One of the principal tasks for the now-dominant GOP is to craft a governing agenda that actually alters their lives and prospects. In the end, it was this constituency of those left behind by the globalized digital economy that delivered the presidency to Trump.
Nonetheless, this election was not just about the social/economic divide. It was also about the ideological divide between left and right. The most overlooked factor in the election is the continuing deep and widespread dissatisfaction with Obamaism.
It tends to be overlooked because President Barack Obama remains personally popular (56 percent in the latest Gallup poll). As a charismatic campaigner, whenever his name is on the ballot, he wins. But when it’s not — 2010, 2014, now 2016 — the Democrats get shellacked.
The reason is no mystery. The problem was never with Obama himself, but with his policies. Before each of those losing elections, Obama would campaign saying that his name wasn’t on the ballot but his policies — and now his legacy — were. The voters made clear what they thought of his policies and legacy.
Simply put, from the beginning of his presidency, Obama overreached ideologically, most spectacularly with his signature legislative achievement — Obamacare. The spike in Obamacare premiums and deductibles just two weeks before Tuesday’s election proved a particularly damaging reminder of what Obamaism had wrought.
Hence the other principal task for the now dominant GOP: Undo Obamaism. Begin with canceling Obama’s executive orders on everything from immigration to climate change. Then overturn his more elaborate legislative adventures into overweening liberalism, starting, of course, with Obamacare.
The promise of a Trump presidency is that, if it can successfully work with a Republican Congress, it could turn Obamaism into a historical parenthesis. Republicans would then have a chance to enact the Reaganite agenda that has been incubating while in exile from the White House.
For years Washington gridlock has been attributed to GOP obstructionism. On the contrary, serious legislation, such as Medicare reform passed by the GOP House, was either strangled in the Senate by Democratic leader Harry Reid or died by veto on Obama’s desk.
Beyond the undoing, there’s now the prospect of doing. Serious border enforcement, including a wall, for example. That’s not only a good in itself, it would offer leverage in a grand bargain that would include eventual legalization of resident illegal immigrants, an idea supported (according to the exit polls) by more than seven in 10 voters.
Another given is a reshaping of the currently rudderless Supreme Court with the nomination of a conservative justice to replace the late Antonin Scalia.
During the campaign, Trump’s populism often clashed with traditional Reaganism. The key to GOP success is to try to achieve an accommodation, if not a fusion. Two agendas: one ideological, one socioeconomic. They both need to be addressed. Onto the Reaganite core of smaller government and strict constitutionalism must be added a serious concern for the grievances of the constituency that animated the Trump insurgency, the long-suffering, long-neglected working class.

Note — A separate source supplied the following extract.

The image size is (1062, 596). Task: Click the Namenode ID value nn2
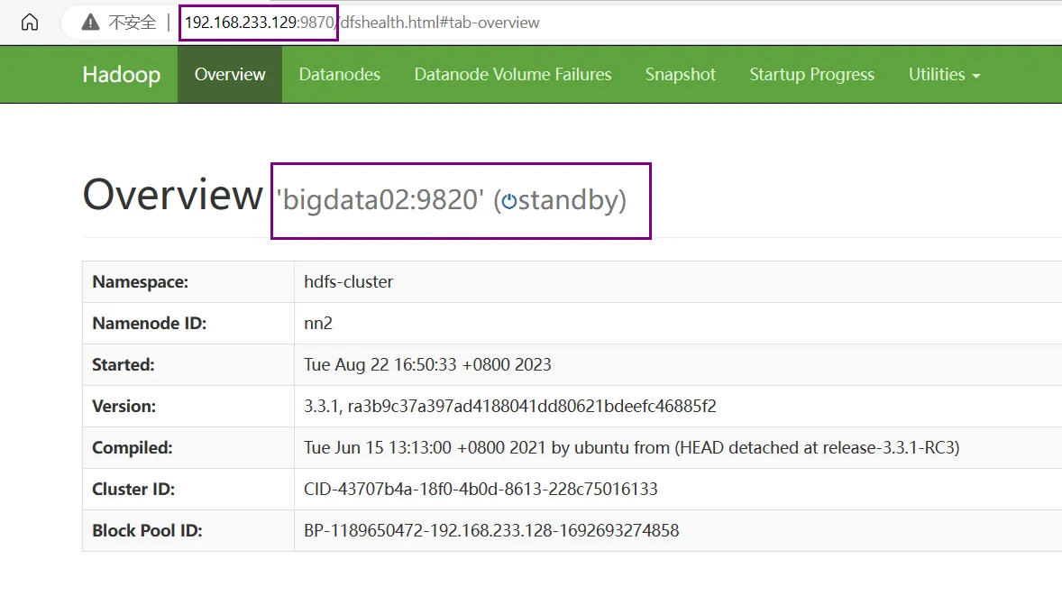tap(316, 323)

If Reaganite conservatives want to head off wrongheaded solutions — such as massive tariffs, mercantilist economics and trade wars — they must be prepared to accept such measures as federal wage subsidies and targeted restraints on trade. This involves giving up a measure of economic efficiency. But the purpose is to achieve a measure of social peace and restore dignity and security to a stressed and sliding working class. Some might even call it compassionate conservatism.
The key to success for a Trump presidency is for the Reaganite and populist elements in the party to be willing to advance each other’s goals even at the cost of ideological purity. This will require far-reaching negotiations between a Trump White House and a GOP Congress. The Republicans have gained control of all the political branches. They have the means to deliver. They now have to show that they can.